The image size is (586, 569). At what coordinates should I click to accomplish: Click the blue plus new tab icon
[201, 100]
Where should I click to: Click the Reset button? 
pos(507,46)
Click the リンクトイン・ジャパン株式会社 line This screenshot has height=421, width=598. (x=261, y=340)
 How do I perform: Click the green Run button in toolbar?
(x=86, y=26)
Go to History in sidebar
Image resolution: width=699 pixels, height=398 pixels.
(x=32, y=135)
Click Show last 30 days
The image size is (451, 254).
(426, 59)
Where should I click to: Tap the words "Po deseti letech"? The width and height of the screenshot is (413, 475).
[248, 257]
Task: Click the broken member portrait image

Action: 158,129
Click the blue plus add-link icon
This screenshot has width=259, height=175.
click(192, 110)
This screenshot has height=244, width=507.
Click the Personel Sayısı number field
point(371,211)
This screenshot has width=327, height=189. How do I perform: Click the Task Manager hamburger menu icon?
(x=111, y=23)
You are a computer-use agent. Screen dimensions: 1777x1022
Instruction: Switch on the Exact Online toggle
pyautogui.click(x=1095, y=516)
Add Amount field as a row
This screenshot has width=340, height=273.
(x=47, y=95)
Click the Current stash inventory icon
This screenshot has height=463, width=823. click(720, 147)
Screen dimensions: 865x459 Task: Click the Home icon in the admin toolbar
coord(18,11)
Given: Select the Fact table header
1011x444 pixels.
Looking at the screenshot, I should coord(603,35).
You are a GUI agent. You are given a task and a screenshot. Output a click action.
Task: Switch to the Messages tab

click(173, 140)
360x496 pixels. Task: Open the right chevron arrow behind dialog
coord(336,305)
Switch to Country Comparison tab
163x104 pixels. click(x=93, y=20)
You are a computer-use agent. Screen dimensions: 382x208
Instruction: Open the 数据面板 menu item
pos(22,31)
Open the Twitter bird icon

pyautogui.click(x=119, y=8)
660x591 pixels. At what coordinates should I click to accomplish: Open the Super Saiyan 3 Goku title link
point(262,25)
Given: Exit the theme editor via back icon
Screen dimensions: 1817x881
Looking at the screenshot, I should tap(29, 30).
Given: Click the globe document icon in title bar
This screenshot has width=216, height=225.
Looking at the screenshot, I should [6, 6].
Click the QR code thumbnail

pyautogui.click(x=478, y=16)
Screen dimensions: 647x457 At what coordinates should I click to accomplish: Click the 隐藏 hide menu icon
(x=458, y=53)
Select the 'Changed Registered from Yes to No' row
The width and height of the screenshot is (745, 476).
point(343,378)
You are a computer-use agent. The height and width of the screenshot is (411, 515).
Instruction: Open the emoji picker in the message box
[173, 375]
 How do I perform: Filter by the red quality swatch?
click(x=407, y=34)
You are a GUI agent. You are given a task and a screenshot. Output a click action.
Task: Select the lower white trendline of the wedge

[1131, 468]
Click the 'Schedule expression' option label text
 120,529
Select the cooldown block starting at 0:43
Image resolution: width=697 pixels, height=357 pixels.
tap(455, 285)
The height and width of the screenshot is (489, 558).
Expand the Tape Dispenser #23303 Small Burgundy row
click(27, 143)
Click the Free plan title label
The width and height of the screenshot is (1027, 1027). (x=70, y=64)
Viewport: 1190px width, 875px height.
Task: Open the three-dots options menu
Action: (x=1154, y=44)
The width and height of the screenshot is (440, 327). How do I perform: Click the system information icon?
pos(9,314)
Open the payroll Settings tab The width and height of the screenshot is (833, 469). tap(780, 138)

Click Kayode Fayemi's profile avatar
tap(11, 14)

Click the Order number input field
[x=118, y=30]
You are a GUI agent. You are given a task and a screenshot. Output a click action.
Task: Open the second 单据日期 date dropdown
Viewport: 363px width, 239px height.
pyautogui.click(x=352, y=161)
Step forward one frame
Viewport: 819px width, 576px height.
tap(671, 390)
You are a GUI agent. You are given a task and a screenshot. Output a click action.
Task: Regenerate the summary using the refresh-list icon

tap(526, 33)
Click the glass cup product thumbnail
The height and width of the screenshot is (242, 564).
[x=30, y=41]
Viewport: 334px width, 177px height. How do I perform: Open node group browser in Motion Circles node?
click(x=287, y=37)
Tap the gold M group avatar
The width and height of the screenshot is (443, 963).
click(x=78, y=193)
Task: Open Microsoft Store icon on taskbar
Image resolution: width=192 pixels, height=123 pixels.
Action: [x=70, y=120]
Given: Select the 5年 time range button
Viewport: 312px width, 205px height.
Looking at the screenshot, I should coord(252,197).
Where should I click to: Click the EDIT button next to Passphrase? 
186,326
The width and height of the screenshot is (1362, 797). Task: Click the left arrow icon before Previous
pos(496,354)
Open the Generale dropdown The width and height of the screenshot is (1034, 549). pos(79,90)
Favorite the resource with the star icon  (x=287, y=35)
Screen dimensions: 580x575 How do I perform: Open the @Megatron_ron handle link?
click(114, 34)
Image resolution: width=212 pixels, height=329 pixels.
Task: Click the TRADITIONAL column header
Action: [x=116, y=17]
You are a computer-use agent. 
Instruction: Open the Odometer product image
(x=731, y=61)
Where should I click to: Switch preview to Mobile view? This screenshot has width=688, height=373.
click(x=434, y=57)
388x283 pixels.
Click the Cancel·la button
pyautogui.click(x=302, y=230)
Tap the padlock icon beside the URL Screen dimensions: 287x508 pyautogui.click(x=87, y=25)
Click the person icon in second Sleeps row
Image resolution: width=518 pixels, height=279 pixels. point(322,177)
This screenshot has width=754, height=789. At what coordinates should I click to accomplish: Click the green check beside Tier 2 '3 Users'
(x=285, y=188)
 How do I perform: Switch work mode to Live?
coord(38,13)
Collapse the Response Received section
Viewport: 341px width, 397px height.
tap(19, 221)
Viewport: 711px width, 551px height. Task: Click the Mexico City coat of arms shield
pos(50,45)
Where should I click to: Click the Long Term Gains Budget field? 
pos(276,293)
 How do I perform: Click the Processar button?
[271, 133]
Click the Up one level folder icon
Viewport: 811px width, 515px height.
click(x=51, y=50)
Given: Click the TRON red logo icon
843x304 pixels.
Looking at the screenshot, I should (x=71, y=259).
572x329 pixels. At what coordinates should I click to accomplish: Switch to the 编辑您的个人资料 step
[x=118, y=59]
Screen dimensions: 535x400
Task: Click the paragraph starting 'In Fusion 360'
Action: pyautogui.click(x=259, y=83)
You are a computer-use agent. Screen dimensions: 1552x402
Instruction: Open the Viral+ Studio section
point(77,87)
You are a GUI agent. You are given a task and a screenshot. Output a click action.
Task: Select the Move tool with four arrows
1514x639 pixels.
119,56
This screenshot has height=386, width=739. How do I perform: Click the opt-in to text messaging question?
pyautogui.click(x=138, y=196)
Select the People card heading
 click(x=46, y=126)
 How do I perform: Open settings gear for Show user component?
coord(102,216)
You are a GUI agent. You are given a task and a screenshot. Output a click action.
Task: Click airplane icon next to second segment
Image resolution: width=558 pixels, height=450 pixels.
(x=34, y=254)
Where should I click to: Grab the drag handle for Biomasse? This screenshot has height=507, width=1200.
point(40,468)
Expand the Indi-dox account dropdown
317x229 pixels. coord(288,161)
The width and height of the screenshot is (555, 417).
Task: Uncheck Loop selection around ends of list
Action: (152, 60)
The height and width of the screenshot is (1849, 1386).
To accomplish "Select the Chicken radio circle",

• The task:
Your task is to copy each line of the material that contains the word "computer".

• Written response:
You are a computer-use agent. Screen dimensions: 1777x1022
You are a computer-use agent. Screen dimensions: 382x208
You are a computer-use agent. The height and width of the screenshot is (411, 515).
You are a computer-use agent. 
You are a computer-use agent. Screen dimensions: 1552x402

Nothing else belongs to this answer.